# [Work item]
The number of lines holding "agent" is all you should give; count them in the records below.

# [Exercise input]
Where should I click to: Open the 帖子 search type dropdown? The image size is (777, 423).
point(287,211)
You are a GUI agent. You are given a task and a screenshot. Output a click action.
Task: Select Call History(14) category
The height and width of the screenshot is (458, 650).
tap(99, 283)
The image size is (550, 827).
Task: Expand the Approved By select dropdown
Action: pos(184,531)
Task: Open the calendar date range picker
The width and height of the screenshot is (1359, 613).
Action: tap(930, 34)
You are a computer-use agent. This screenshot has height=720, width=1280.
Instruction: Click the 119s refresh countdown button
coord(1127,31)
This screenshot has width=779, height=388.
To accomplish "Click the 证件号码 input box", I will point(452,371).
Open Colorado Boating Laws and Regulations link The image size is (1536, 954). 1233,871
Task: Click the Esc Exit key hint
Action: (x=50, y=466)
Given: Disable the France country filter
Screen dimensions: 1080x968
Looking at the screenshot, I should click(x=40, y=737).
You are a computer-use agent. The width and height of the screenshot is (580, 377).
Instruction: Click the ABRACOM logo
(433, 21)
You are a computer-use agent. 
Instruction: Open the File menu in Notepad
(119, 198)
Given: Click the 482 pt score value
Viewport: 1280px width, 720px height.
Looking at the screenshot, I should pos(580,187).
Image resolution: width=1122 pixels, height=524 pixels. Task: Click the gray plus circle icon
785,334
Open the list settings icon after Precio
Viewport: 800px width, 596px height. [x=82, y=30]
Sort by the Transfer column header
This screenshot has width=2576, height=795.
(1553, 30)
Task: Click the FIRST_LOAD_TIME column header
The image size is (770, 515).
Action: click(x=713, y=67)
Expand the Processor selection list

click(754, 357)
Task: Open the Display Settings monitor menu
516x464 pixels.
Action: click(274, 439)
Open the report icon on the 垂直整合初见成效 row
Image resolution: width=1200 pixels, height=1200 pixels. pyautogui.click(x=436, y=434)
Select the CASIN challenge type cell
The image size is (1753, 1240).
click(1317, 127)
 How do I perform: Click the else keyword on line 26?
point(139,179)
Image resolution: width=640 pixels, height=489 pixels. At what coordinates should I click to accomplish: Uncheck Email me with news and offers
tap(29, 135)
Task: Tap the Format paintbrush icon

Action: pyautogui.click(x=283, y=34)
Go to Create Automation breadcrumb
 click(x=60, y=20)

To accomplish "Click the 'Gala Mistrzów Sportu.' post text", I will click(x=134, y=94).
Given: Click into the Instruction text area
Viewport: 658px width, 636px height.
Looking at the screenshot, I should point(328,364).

# [Problem solution]
4